**What the task requires**. All lines from the one with "Task: Click the dbtune logo icon" to the end of the entries below must be written out exactly. Leave out any other line.

**Source data**.
___
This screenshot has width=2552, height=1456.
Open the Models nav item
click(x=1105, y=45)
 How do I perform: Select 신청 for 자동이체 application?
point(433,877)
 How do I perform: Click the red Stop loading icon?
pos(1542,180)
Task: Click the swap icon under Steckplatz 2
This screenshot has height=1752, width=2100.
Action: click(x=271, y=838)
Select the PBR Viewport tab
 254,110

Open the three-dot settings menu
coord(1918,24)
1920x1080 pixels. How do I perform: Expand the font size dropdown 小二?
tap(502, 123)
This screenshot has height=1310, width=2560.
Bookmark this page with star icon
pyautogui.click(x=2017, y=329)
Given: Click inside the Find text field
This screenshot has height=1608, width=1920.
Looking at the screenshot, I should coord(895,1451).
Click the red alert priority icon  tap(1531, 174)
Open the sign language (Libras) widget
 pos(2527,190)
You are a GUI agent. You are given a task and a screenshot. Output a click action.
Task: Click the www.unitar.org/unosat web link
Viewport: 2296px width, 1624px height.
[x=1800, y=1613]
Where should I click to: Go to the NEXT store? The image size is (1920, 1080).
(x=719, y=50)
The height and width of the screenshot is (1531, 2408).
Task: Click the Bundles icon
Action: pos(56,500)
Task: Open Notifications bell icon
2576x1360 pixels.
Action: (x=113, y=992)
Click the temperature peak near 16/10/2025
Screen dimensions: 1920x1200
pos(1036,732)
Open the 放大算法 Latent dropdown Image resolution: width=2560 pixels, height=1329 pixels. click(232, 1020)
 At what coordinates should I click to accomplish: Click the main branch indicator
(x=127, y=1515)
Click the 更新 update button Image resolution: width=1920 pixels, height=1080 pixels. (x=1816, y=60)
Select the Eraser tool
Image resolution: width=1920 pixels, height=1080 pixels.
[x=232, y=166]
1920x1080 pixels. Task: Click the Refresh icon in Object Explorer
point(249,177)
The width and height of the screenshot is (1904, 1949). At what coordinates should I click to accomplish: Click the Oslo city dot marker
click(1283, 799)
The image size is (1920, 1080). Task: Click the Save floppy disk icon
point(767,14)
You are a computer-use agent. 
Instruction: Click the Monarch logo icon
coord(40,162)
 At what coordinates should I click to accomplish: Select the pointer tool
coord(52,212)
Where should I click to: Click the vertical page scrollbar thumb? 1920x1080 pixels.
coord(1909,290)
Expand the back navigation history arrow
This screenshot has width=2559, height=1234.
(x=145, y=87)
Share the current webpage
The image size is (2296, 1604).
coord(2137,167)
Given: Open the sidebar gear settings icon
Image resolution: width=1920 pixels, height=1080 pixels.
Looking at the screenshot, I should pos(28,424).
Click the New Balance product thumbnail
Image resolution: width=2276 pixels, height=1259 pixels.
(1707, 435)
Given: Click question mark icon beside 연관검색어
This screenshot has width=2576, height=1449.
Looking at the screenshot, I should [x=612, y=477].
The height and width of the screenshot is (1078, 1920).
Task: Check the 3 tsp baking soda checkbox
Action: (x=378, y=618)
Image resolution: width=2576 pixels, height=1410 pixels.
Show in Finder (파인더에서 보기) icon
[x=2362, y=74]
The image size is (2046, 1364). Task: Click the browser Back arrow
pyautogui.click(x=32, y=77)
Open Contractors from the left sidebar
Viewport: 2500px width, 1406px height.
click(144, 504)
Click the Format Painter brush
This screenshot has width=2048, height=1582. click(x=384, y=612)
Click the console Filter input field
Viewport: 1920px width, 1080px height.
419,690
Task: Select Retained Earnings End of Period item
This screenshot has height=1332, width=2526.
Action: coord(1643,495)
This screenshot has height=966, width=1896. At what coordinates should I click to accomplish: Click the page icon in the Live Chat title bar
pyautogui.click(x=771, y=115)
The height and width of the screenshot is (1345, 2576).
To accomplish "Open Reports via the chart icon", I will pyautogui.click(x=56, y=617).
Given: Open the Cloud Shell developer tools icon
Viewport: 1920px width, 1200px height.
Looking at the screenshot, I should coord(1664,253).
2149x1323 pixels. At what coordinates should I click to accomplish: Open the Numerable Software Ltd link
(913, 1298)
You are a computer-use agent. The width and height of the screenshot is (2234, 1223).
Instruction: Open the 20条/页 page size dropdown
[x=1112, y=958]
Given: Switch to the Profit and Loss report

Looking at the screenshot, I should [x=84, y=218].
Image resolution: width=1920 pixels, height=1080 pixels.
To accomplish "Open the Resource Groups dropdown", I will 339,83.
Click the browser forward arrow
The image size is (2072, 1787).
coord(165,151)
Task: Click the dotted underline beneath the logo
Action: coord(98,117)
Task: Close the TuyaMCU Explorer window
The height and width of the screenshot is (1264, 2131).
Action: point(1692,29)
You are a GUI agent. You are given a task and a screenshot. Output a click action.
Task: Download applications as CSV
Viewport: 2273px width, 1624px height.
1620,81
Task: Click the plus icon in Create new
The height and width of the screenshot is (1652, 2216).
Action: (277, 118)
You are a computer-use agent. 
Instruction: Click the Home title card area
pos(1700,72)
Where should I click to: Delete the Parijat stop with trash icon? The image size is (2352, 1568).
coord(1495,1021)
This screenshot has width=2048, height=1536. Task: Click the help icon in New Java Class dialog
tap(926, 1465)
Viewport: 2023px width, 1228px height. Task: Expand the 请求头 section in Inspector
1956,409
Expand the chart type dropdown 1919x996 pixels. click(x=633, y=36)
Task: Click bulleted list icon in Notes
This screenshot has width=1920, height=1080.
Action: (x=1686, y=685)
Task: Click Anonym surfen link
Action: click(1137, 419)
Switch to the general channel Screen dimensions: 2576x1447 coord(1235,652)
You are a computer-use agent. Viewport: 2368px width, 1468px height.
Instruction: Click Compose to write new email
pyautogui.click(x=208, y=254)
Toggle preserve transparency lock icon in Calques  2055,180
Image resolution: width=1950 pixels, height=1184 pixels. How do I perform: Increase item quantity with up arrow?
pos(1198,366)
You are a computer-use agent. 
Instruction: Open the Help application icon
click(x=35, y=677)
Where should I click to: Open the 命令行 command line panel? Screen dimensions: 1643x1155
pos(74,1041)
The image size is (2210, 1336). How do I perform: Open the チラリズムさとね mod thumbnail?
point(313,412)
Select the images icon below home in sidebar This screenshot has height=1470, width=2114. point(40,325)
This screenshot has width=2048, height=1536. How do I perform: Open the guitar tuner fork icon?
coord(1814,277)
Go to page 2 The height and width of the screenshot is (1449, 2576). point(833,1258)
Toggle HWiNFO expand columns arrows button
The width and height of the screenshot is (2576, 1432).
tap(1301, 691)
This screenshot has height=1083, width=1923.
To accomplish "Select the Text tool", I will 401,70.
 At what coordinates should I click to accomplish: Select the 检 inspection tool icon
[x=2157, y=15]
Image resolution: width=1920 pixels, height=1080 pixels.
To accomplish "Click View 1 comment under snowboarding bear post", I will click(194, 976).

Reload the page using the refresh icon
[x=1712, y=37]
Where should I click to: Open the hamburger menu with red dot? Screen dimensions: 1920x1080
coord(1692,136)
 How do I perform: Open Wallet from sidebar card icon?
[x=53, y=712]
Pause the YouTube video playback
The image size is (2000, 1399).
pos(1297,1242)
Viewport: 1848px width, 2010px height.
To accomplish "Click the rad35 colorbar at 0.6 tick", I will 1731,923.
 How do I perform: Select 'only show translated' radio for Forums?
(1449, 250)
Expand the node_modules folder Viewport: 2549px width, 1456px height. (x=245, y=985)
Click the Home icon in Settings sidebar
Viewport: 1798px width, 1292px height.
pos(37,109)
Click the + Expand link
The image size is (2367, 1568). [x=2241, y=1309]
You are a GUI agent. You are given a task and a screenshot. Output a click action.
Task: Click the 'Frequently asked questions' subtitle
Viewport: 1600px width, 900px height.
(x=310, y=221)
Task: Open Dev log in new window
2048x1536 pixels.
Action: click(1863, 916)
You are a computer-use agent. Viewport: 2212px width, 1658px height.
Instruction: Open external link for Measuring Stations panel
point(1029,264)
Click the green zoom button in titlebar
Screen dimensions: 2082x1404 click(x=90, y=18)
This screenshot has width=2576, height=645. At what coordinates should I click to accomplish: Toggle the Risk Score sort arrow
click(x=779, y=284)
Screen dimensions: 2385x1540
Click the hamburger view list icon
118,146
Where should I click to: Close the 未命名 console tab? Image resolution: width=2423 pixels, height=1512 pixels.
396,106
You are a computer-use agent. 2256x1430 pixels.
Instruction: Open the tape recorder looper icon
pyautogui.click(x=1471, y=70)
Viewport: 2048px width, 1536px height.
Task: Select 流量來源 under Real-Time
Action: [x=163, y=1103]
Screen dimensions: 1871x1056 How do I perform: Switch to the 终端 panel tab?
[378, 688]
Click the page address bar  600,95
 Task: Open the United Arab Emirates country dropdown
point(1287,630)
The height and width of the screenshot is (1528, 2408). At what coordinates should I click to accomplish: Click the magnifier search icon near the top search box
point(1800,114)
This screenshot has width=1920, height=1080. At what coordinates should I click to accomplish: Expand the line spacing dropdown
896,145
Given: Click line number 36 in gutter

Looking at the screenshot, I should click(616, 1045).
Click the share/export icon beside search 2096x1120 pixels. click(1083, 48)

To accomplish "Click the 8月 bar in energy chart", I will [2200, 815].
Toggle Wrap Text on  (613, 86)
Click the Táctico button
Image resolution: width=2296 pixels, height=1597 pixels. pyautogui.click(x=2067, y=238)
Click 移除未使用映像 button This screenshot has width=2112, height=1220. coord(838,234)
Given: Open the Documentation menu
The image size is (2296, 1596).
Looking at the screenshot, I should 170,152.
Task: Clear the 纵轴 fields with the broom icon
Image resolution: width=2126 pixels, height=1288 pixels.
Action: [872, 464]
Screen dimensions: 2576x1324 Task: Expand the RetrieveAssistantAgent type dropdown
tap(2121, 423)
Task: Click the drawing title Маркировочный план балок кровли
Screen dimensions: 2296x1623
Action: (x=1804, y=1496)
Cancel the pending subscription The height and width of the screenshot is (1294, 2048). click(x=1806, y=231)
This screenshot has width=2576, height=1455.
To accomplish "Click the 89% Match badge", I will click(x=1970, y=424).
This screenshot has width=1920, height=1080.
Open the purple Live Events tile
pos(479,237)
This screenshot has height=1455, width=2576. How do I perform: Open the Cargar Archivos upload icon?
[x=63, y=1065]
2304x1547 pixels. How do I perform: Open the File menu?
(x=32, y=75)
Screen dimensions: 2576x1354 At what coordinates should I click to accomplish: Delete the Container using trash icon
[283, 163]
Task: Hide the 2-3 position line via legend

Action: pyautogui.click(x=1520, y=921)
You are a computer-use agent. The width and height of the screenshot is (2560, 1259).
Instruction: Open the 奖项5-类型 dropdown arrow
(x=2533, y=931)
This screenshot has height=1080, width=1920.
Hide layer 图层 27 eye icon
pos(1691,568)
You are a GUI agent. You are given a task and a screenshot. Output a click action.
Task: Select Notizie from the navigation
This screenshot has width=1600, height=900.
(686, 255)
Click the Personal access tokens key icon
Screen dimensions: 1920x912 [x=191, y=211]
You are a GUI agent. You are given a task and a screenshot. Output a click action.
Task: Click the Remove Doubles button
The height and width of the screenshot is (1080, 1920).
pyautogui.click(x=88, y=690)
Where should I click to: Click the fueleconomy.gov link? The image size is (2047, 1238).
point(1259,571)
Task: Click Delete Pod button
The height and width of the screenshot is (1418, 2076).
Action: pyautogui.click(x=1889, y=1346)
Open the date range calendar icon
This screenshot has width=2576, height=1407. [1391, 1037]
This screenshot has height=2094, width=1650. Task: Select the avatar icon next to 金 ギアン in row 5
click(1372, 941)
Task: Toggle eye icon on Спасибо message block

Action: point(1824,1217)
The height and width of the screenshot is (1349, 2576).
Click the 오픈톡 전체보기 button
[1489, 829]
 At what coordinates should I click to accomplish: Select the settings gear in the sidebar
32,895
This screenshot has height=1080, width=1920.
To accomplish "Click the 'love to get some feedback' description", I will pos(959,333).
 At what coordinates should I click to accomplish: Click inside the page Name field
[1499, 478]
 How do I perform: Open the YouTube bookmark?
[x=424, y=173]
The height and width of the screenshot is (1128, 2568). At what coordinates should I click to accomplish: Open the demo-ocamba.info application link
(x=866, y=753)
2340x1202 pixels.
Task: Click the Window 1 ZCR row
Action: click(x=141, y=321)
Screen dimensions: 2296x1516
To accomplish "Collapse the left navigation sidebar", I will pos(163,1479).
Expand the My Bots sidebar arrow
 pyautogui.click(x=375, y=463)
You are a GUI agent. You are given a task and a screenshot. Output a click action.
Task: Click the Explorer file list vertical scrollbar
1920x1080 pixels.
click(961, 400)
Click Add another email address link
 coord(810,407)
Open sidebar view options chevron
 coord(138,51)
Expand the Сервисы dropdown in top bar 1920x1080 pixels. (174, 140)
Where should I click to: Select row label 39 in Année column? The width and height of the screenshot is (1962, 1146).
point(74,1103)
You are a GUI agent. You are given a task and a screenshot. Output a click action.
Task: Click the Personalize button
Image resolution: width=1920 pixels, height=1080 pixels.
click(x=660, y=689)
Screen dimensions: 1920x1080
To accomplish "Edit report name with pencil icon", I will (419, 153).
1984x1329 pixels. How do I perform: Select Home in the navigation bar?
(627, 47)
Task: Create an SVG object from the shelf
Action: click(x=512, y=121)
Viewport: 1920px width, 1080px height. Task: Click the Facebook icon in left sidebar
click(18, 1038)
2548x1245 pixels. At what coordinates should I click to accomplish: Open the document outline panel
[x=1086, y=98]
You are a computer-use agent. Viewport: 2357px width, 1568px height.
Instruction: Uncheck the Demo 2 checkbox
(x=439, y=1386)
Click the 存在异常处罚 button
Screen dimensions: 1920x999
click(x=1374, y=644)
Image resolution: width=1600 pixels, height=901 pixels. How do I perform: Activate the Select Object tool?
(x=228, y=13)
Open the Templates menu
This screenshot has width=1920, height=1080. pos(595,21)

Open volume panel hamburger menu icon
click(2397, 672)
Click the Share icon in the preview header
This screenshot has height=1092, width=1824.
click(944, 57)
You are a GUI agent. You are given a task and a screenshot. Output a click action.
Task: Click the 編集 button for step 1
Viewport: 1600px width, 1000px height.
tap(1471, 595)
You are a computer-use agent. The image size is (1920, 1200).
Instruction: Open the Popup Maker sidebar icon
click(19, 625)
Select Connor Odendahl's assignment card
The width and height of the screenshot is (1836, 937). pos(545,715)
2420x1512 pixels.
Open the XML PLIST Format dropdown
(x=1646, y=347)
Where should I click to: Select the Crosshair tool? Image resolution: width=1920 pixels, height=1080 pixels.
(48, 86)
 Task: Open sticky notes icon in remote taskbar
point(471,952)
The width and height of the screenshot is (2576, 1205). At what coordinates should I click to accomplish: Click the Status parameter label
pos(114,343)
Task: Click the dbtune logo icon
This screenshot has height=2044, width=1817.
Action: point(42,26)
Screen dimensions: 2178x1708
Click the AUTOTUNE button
___
**Output for this task**.
Task: Click the dbtune logo icon
This screenshot has height=2044, width=1817.
Action: point(42,26)
Screen dimensions: 2178x1708
Click the AUTOTUNE button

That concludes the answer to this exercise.